Rolo, el dueño del boliche, cierra una de las puertas de lata. Adentro, el DJ desenchufa los equipos y apaga las luces altas. Popeye se acerca a la entrada, pisa algunos vasos de plástico y colillas de cigarrillo. En un rincón, varias entradas cortadas a la mitad forman una montaña de basura. El dueño cierra la caja con la recaudación y la lleva hacia adentro. Popeye piensa que algún día junto a Cachito y un par de Leones (no todos, porque en algunos no se puede confiar), podrían conseguir armas, ponerse una máscara –o una media de mujer– y venir un sábado a esta misma hora y con este mismo frío, apoyar el revólver en la espalda del policía, decirle que no se haga el héroe y llevarlo hacia adentro.
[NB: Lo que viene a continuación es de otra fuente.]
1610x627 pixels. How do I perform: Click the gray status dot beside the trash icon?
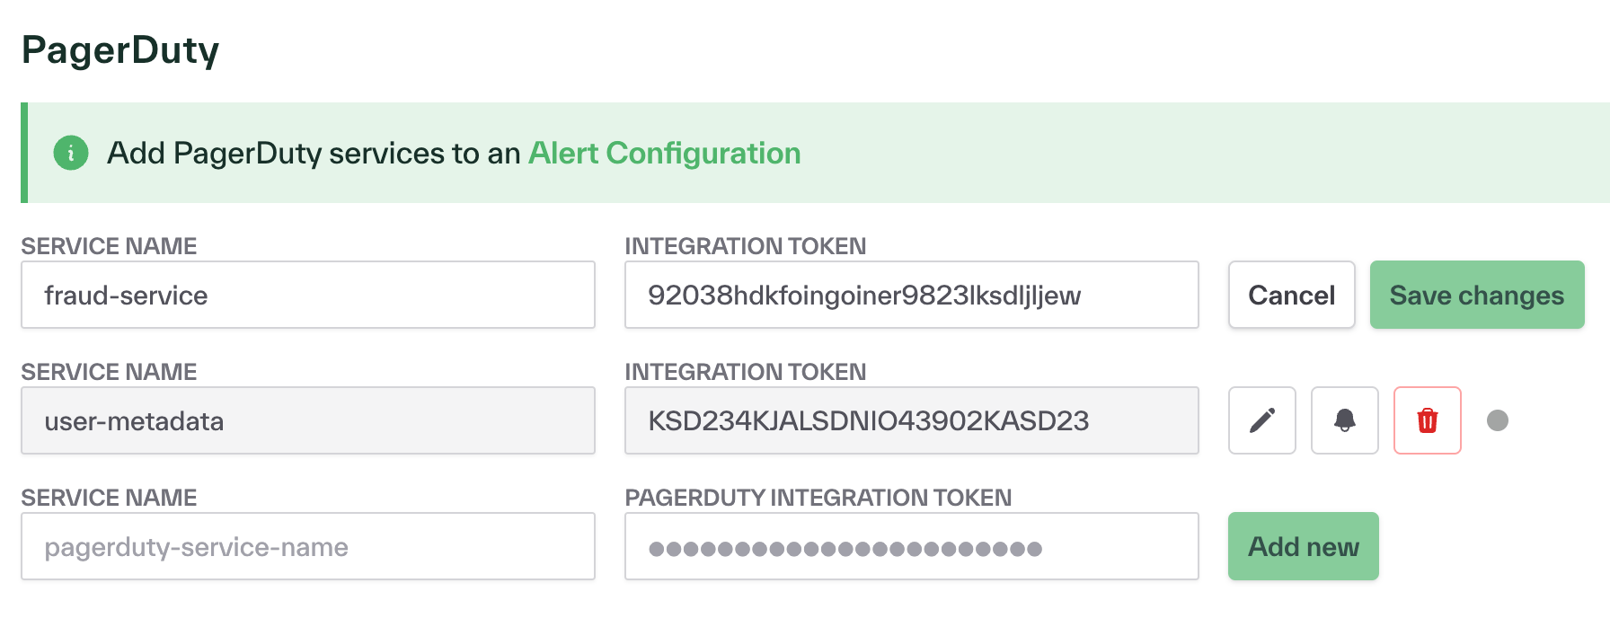click(1497, 420)
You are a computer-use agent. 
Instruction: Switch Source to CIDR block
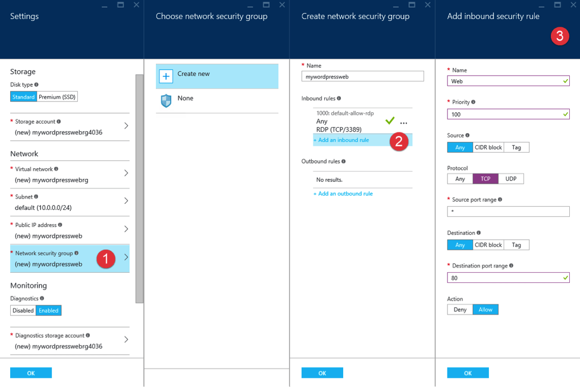[487, 147]
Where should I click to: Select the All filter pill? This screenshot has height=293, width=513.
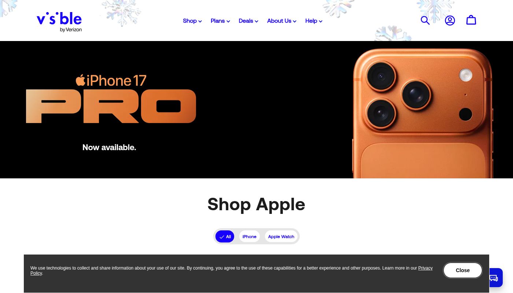pyautogui.click(x=225, y=237)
También piensa que podrían quitarle las esposas y las municiones, atarle las manos, taparle la boca, pegarle un par de patadas para asustarlo y encerrarlo en el baño. Que podrían apuntar al dueño y decirle a los bármanes que no se metan, que se tiren al suelo y besen el piso sucio; decirles que por nada del mundo levanten la mirada, mientras ellos se llevan el dinero de las entradas y de la barra.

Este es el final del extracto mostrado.